DIRECTIONS FOR THIS TASK: Having found the line containing "771x431 pixels." in the records below, copy that line and each later one exactly, dropping pictures.

MATERIAL PROVIDED:
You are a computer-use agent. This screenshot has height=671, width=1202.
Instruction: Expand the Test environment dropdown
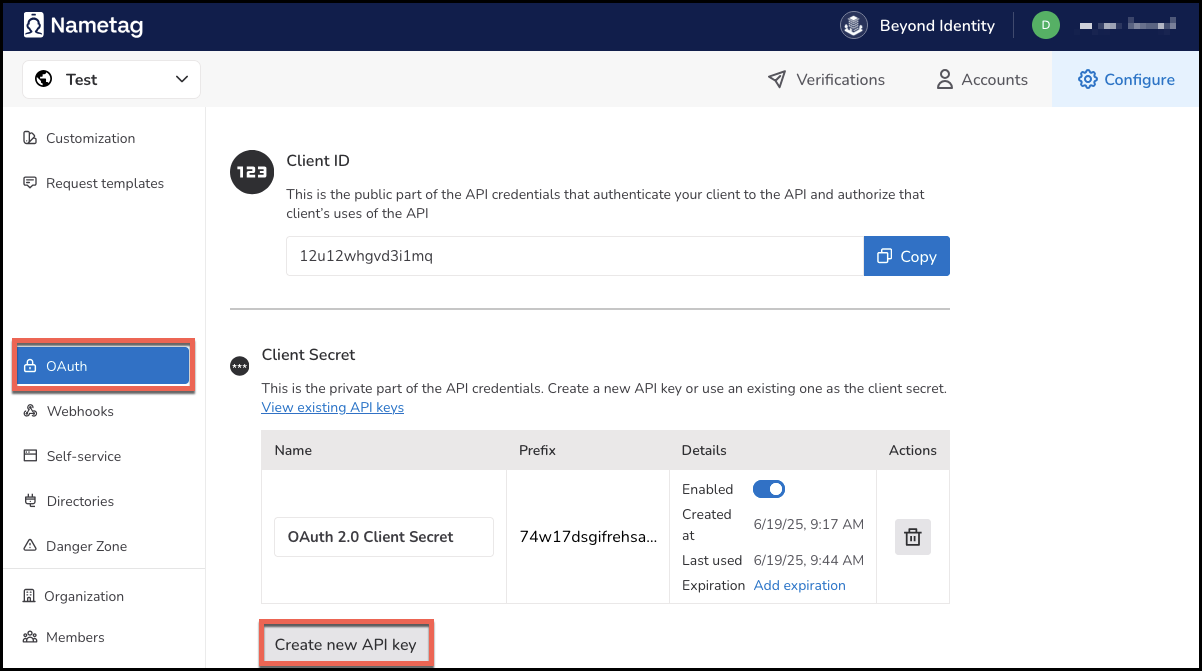(x=111, y=80)
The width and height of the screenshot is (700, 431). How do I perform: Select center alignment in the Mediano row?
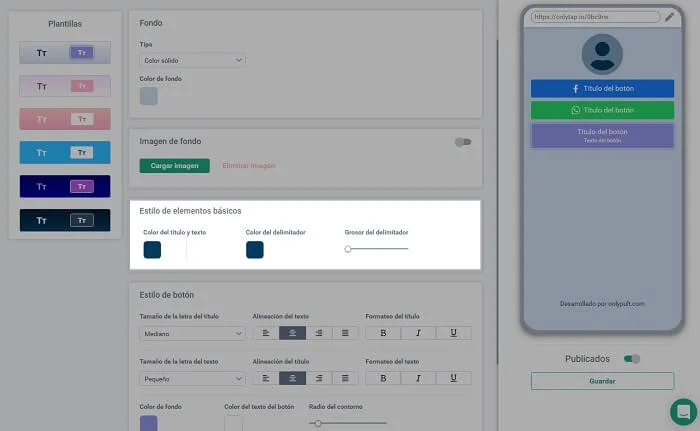point(292,333)
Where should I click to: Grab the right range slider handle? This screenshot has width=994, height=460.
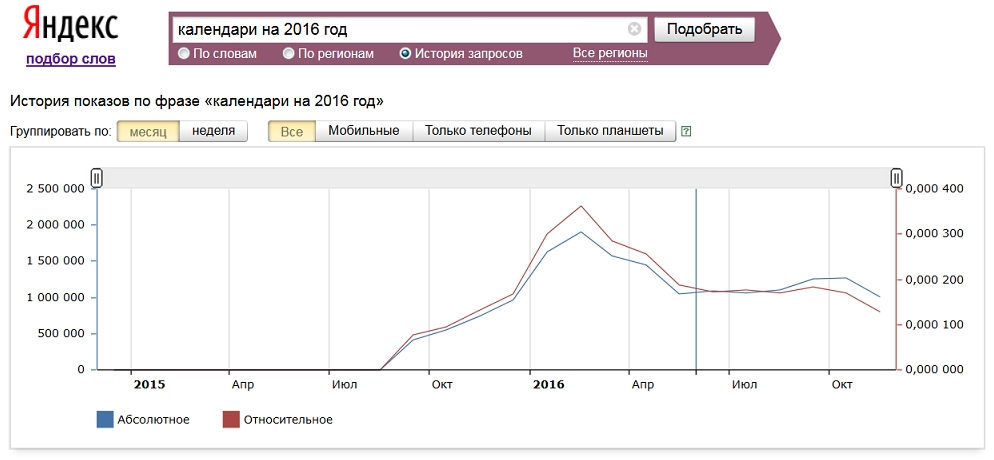point(896,178)
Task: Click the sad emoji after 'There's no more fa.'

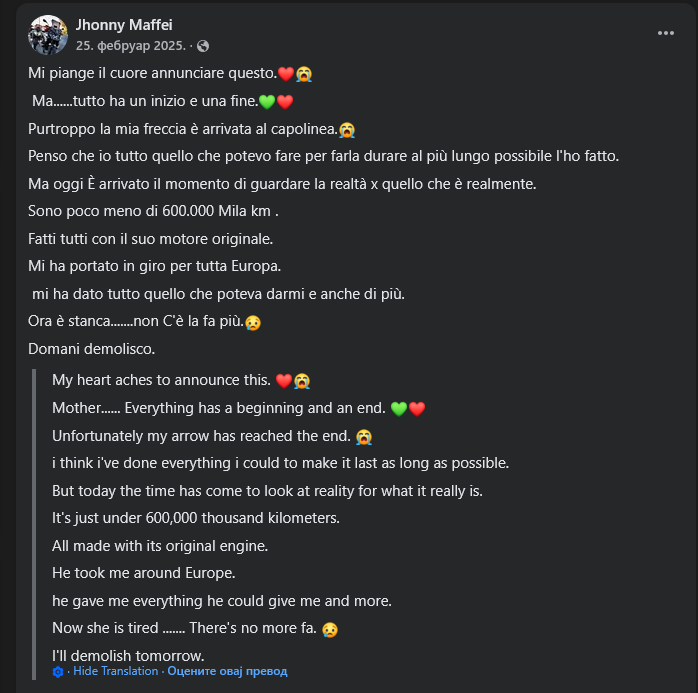Action: (x=330, y=629)
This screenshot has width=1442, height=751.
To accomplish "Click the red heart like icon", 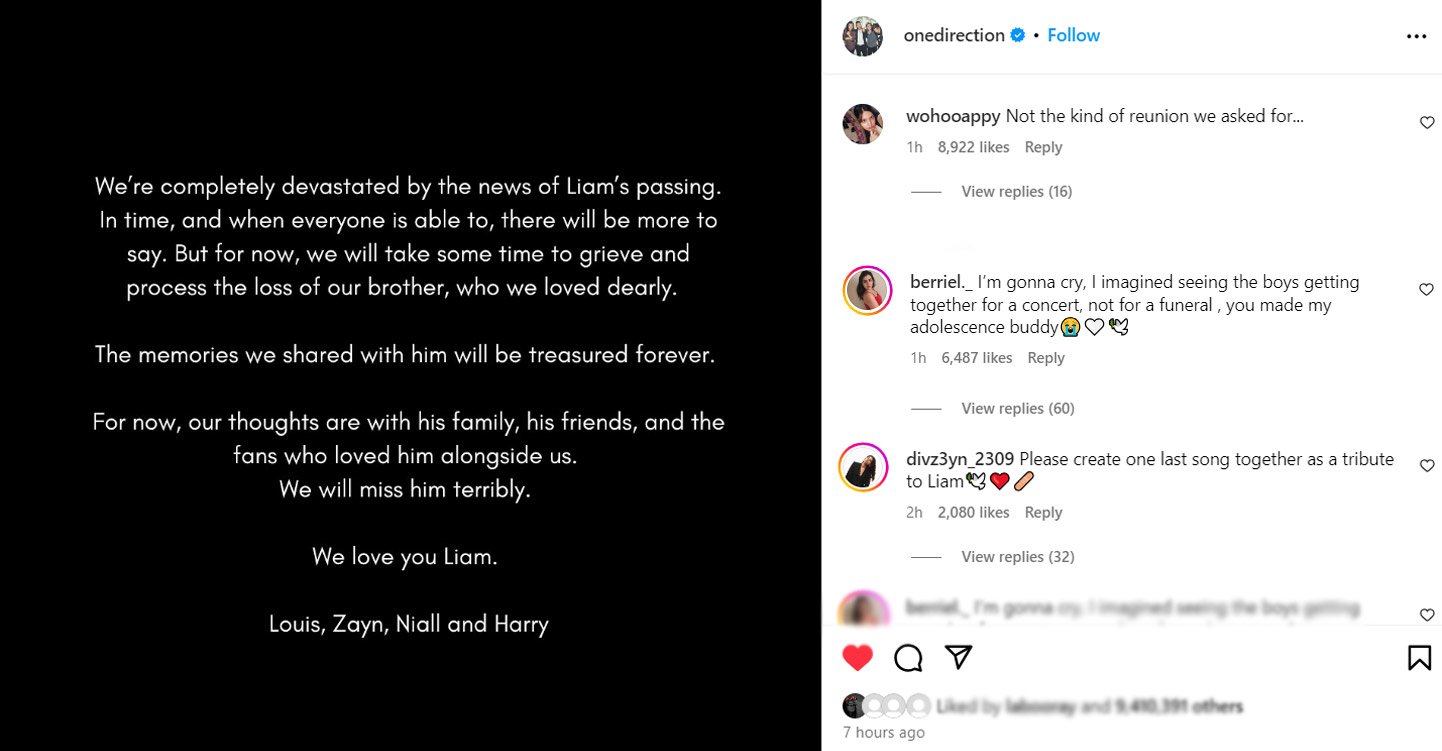I will pyautogui.click(x=857, y=657).
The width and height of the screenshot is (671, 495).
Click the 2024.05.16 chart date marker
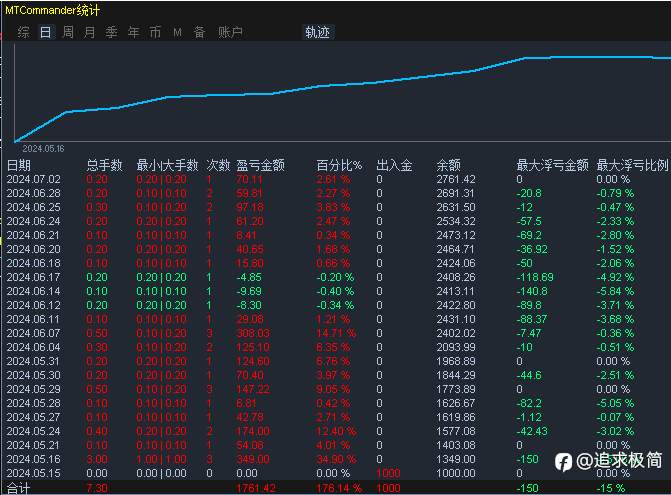[43, 149]
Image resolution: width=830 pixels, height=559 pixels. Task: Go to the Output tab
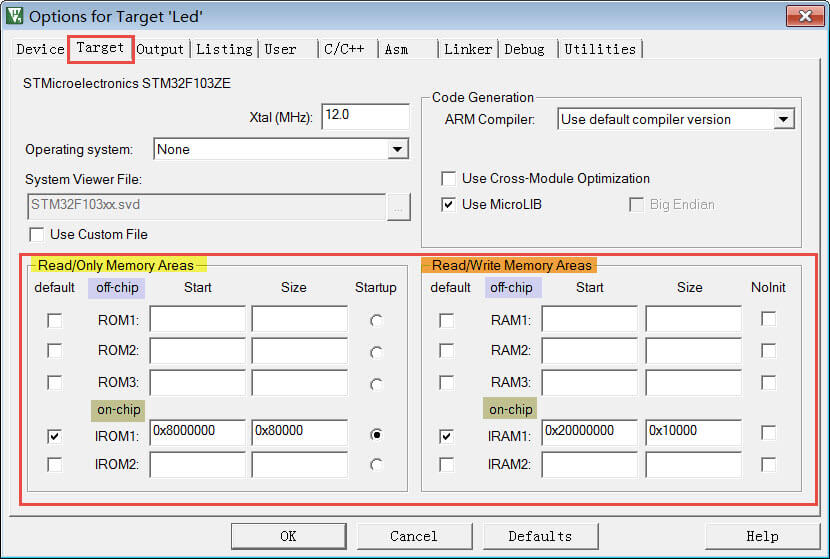[160, 49]
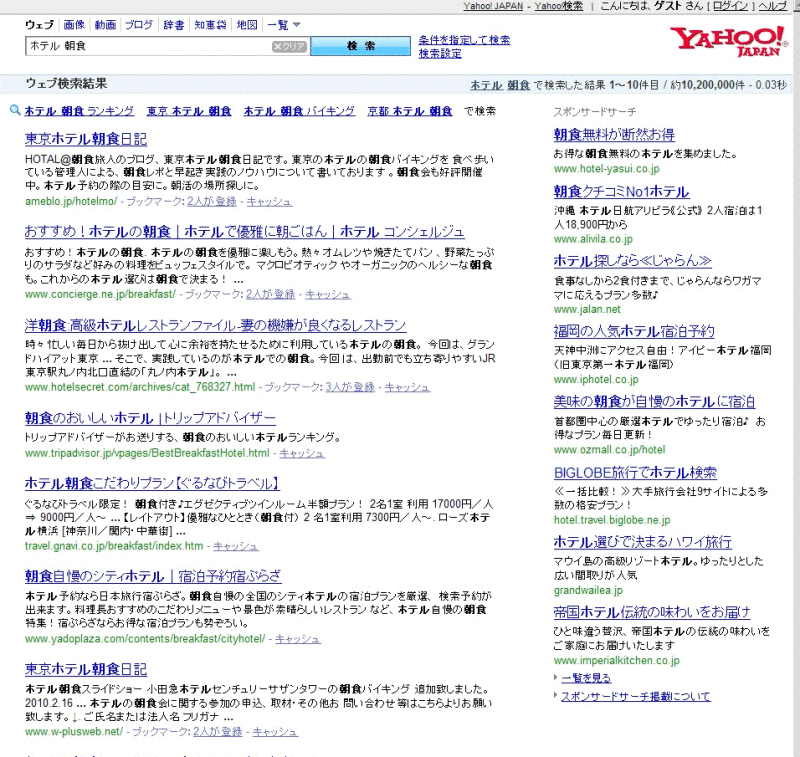Image resolution: width=800 pixels, height=757 pixels.
Task: Open 検索設定 search settings
Action: [x=440, y=54]
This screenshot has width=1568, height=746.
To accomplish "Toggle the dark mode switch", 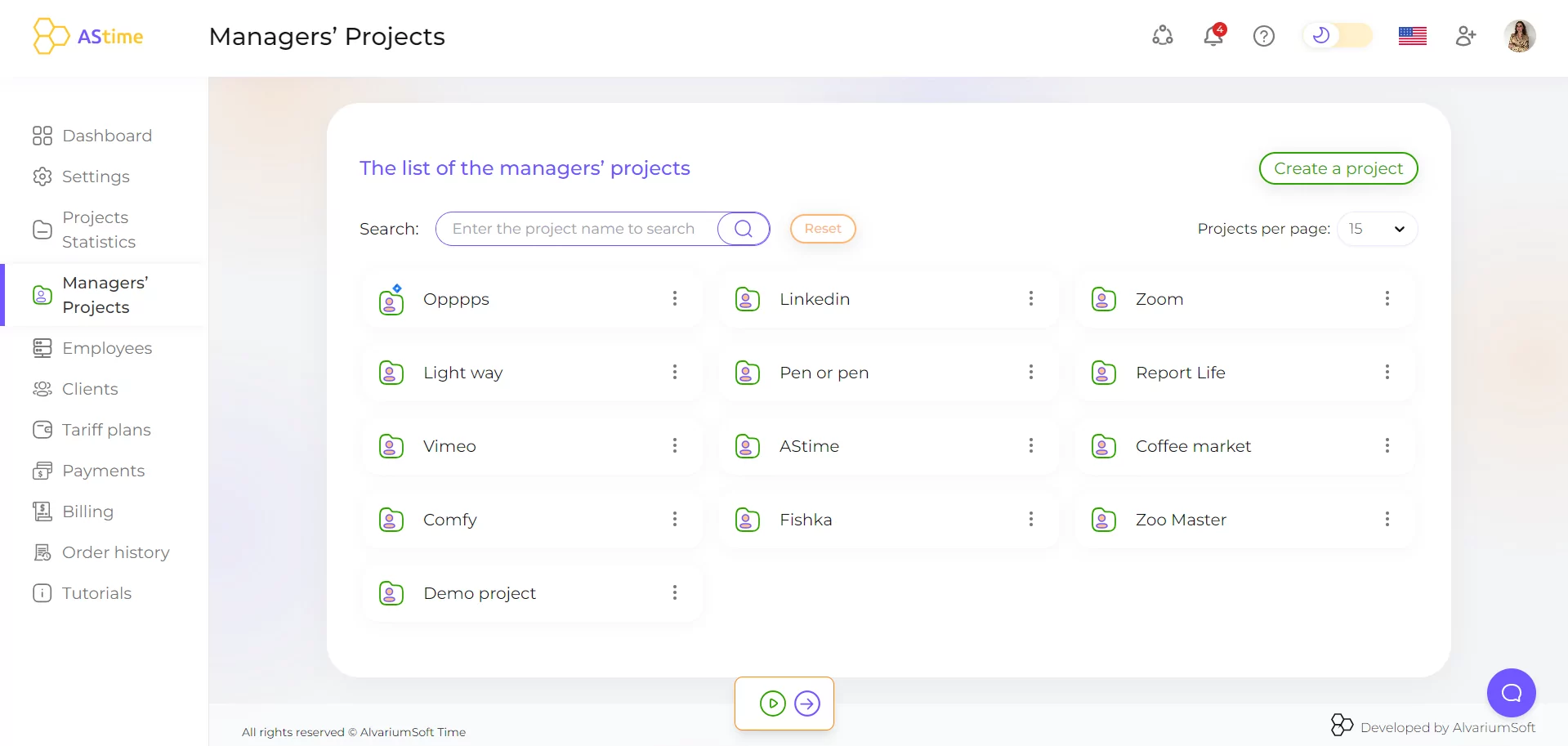I will pos(1338,36).
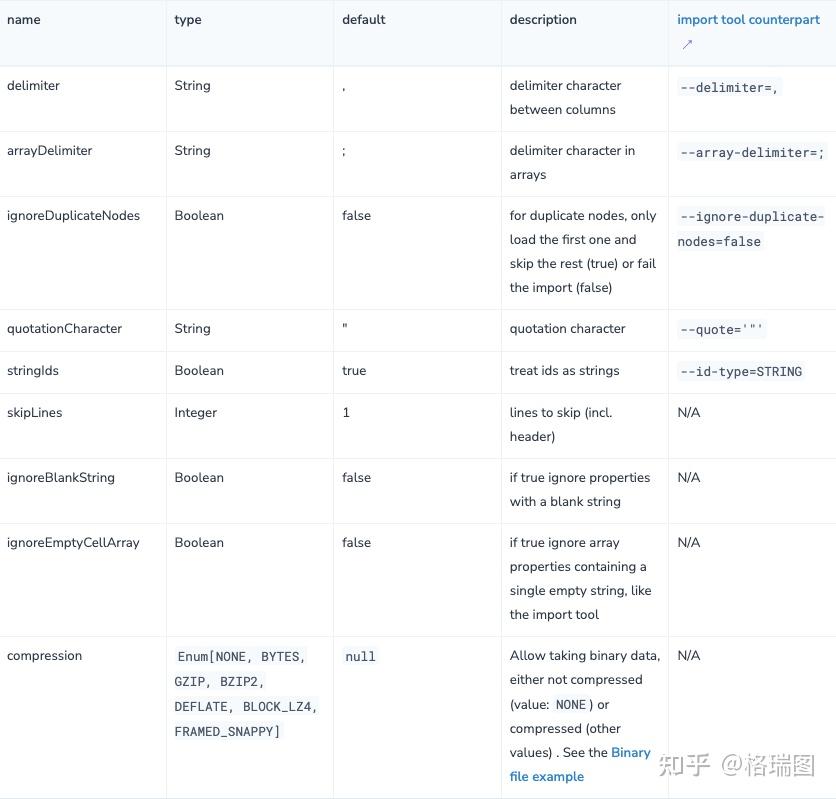Select the skipLines default value 1
This screenshot has height=799, width=836.
tap(346, 412)
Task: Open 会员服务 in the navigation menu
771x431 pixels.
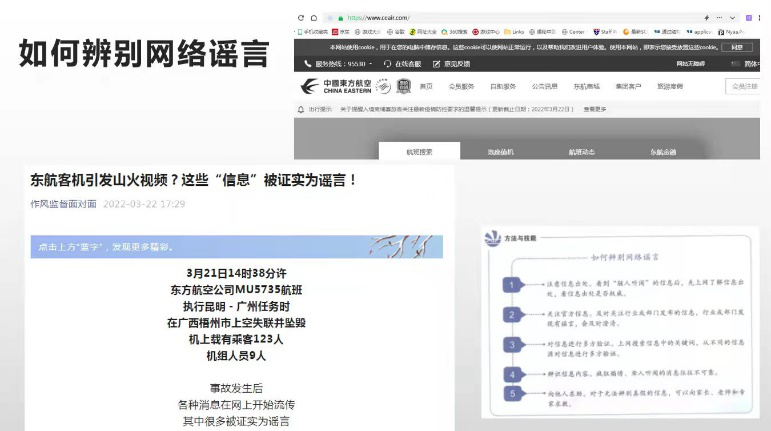Action: tap(462, 86)
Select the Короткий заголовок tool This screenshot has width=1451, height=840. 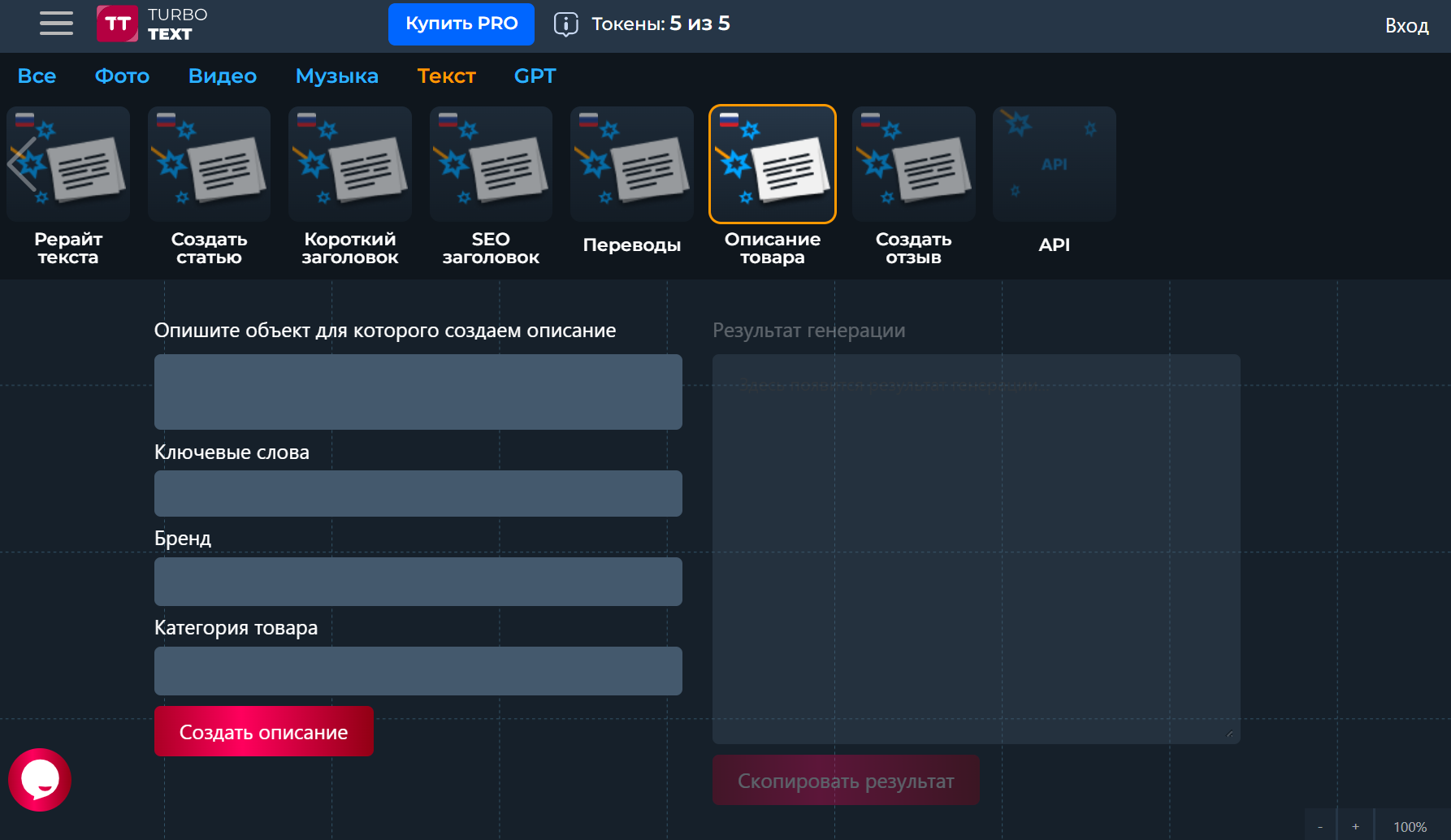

ANSWER AREA:
771x431 pixels.
Action: tap(462, 86)
Select the Короткий заголовок tool This screenshot has width=1451, height=840. 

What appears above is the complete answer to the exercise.